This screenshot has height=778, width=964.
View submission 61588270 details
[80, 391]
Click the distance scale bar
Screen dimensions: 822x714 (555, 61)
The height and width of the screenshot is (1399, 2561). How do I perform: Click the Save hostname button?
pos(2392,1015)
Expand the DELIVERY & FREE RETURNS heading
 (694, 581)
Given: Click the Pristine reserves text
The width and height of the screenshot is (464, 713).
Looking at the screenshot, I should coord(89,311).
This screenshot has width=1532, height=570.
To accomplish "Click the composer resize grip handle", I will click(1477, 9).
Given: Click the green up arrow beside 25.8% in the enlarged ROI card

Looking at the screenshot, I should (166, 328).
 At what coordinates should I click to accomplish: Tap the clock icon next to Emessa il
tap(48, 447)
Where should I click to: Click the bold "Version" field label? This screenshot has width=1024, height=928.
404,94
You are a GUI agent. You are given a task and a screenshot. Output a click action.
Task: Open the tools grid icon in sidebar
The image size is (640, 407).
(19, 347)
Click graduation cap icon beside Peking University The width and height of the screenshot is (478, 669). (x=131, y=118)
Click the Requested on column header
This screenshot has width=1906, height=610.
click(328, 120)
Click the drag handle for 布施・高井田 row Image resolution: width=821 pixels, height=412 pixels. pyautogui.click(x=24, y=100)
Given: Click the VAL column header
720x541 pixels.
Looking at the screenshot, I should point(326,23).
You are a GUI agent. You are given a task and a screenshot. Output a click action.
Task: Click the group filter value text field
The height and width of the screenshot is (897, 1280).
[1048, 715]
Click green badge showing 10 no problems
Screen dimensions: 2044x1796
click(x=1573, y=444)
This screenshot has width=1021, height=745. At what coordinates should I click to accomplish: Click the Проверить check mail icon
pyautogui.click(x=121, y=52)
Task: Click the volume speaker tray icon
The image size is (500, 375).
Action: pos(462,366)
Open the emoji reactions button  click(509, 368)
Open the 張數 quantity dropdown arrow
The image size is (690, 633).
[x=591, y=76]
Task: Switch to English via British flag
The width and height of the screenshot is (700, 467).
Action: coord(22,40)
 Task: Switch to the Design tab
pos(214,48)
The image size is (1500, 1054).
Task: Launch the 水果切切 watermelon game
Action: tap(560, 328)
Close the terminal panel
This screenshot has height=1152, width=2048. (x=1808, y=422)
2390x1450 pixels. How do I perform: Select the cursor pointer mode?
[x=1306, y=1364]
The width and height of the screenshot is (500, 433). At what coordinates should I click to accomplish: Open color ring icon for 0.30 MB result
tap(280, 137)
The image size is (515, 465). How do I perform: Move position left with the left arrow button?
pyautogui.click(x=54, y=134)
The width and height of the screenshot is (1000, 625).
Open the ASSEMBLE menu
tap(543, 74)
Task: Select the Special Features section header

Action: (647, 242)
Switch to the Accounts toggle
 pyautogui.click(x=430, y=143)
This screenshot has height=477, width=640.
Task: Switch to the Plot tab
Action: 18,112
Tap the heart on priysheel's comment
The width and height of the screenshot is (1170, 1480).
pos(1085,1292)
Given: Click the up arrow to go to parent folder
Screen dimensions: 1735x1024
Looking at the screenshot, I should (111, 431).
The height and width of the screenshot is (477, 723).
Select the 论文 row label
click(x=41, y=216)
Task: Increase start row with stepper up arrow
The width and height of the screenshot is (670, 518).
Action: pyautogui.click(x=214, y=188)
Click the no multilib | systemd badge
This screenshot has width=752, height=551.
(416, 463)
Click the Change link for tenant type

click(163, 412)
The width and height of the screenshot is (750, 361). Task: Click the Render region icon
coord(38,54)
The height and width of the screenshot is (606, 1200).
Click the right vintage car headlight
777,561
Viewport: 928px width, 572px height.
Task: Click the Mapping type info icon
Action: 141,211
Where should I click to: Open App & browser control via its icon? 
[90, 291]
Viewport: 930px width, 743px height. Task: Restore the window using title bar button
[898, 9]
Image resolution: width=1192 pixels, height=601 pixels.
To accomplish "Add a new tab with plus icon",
---------------
Written task: Repeat the lines from the one containing "Expand the DELIVERY & FREE RETURNS heading" through the one containing "Looking at the screenshot, I should (166, 328).", including both of those lines.

Task solution:
Expand the DELIVERY & FREE RETURNS heading
 (694, 581)
Given: Click the Pristine reserves text
The width and height of the screenshot is (464, 713).
Looking at the screenshot, I should coord(89,311).
This screenshot has width=1532, height=570.
To accomplish "Click the composer resize grip handle", I will click(1477, 9).
Given: Click the green up arrow beside 25.8% in the enlarged ROI card

Looking at the screenshot, I should (166, 328).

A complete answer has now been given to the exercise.